Unsupervised Deep Video Denoising
This work is significant for researchers and practitioners in fields like microscopy where obtaining clean video data for supervised training is often impossible, enabling the use of deep learning for denoising in these challenging scenarios.
The paper proposes an Unsupervised Deep Video Denoiser (UDVD), a CNN that can be trained solely on noisy video data, addressing the common problem of unavailable clean videos in applications like microscopy. UDVD achieves performance comparable to supervised state-of-the-art methods, even when trained on a single short noisy video.

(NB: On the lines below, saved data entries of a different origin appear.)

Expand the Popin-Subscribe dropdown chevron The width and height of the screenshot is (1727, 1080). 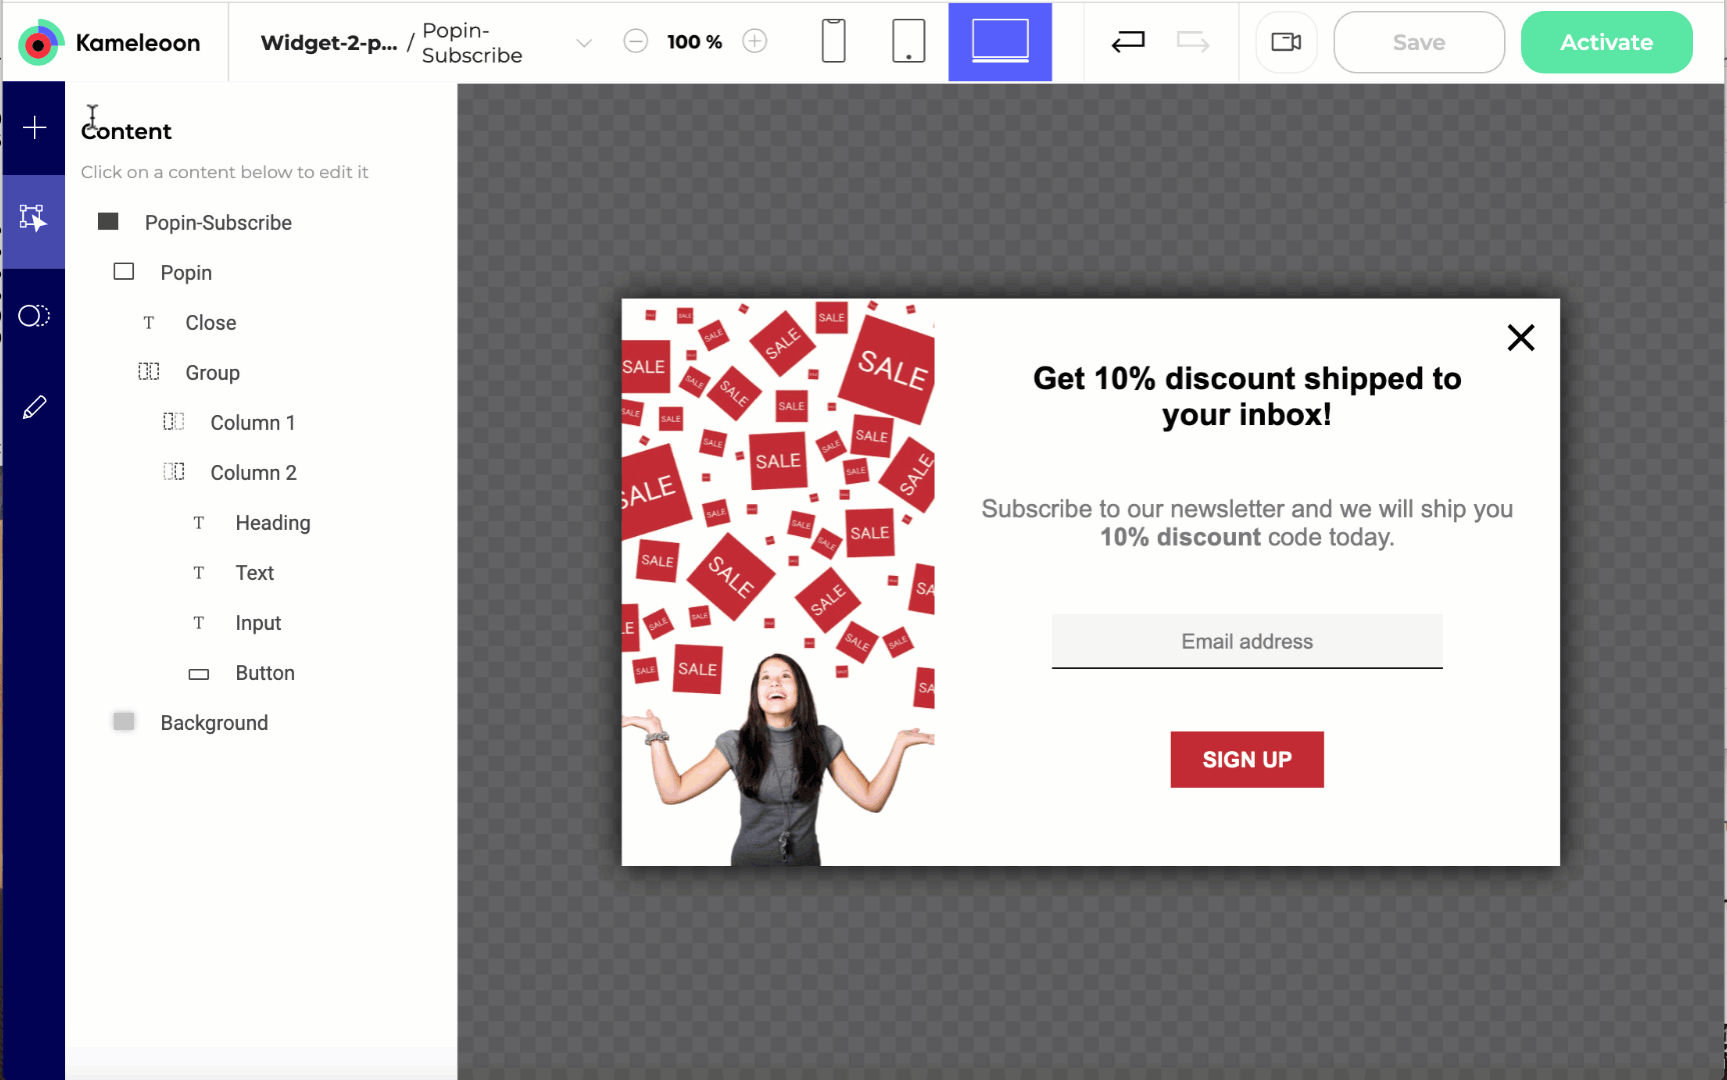tap(585, 43)

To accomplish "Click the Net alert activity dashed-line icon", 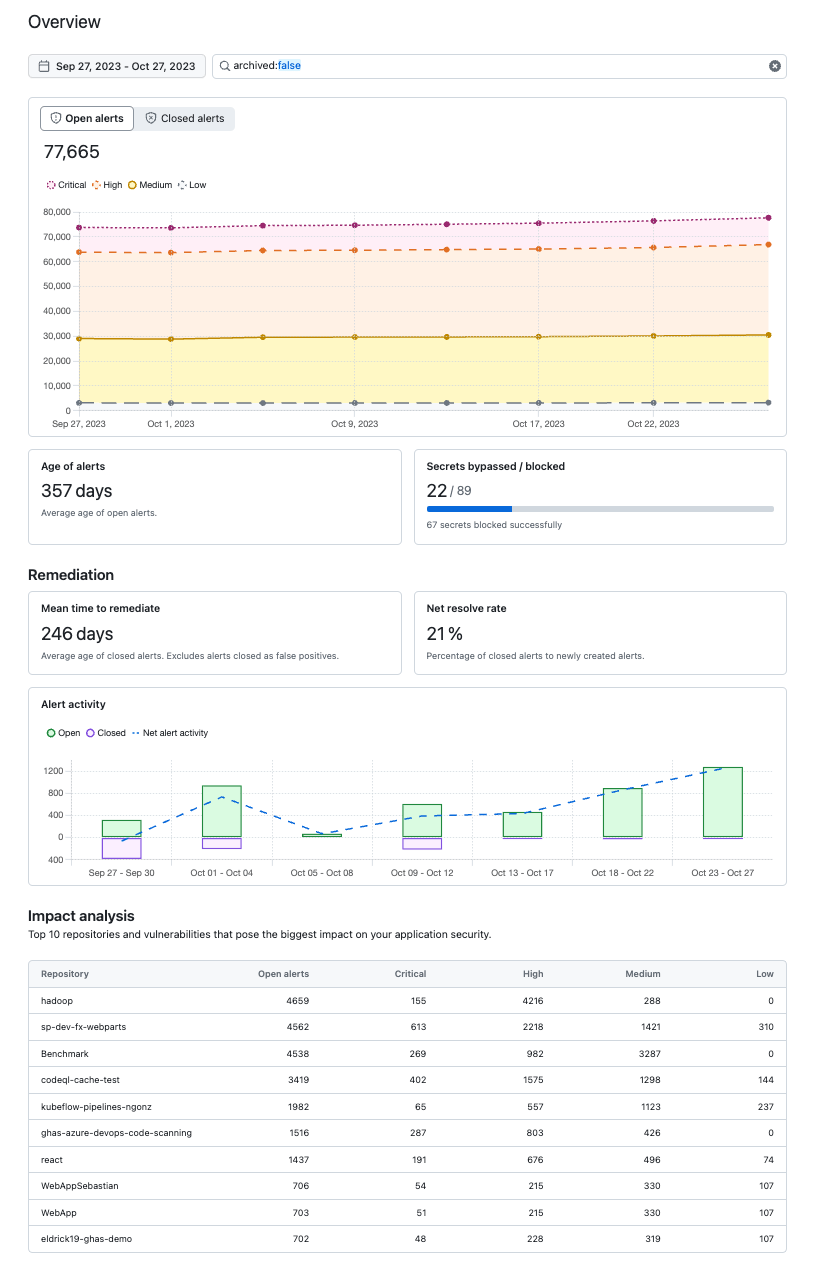I will pos(135,732).

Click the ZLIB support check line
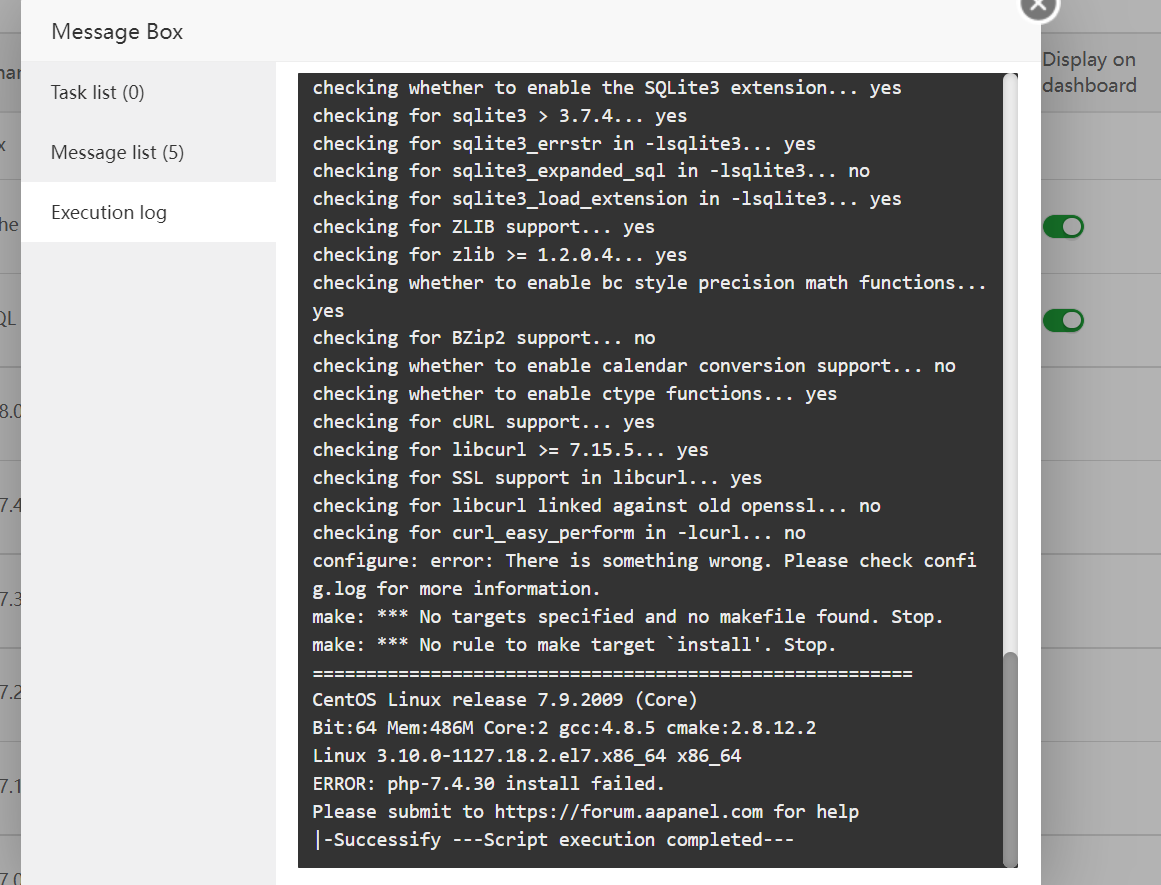pos(484,227)
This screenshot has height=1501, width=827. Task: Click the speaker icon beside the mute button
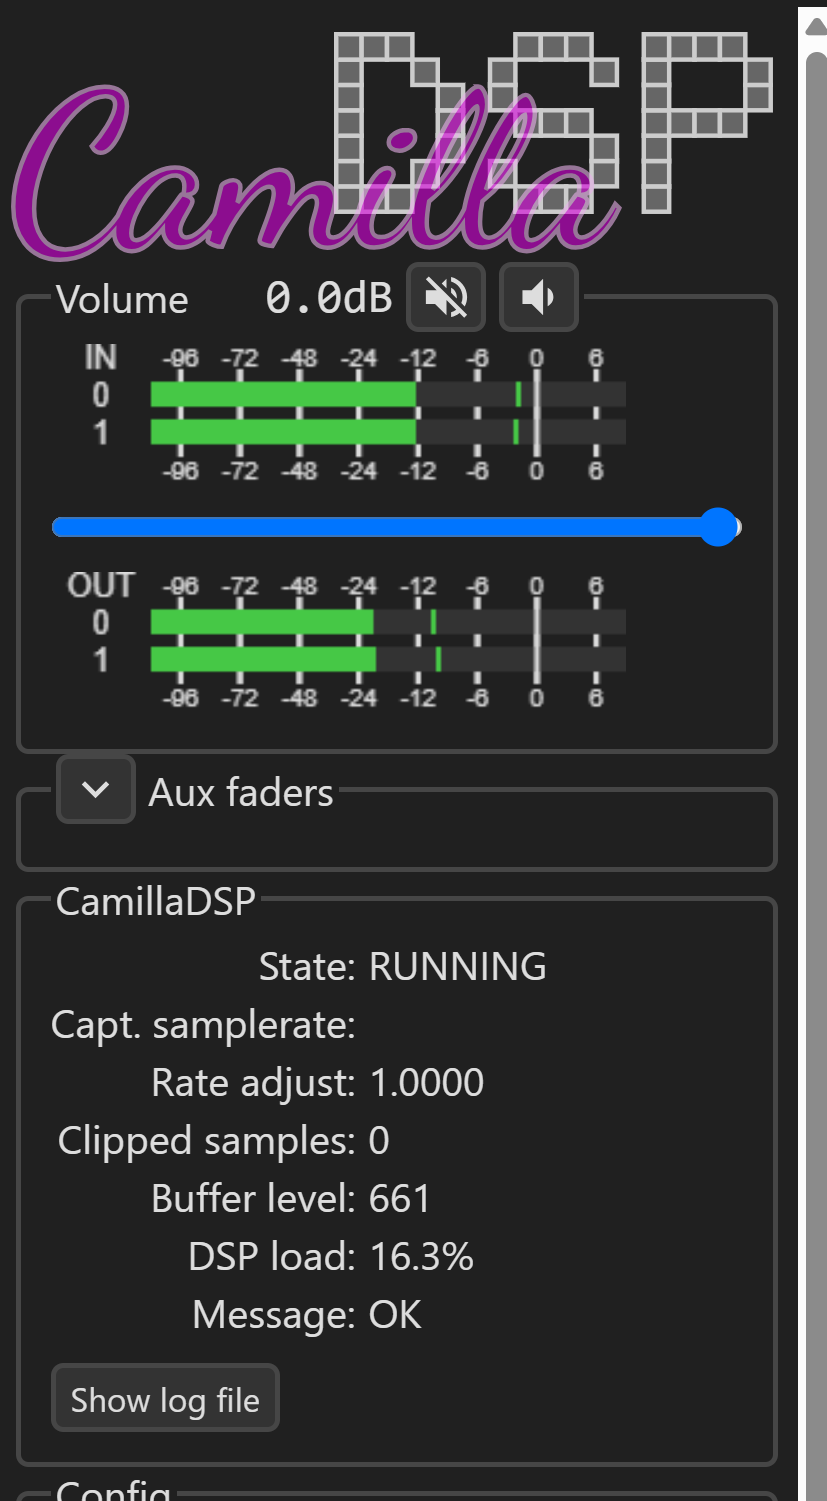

Deep convolutional neural networks (CNNs) for video denoising are typically trained with supervision, assuming the availability of clean videos. However, in many applications, such as microscopy, noiseless videos are not available. To address this, we propose an Unsupervised Deep Video Denoiser (UDVD), a CNN architecture designed to be trained exclusively with noisy data. The performance of UDVD is comparable to the supervised state-of-the-art, even when trained only on a single short noisy video. We demonstrate the promise of our approach in real-world imaging applications by denoising raw video, fluorescence-microscopy and electron-microscopy data. In contrast to many current approaches to video denoising, UDVD does not require explicit motion compensation. This is advantageous because motion compensation is computationally expensive, and can be unreliable when the input data are noisy. A gradient-based analysis reveals that UDVD automatically adapts to local motion in the input noisy videos. Thus, the network learns to perform implicit motion compensation, even though it is only trained for denoising.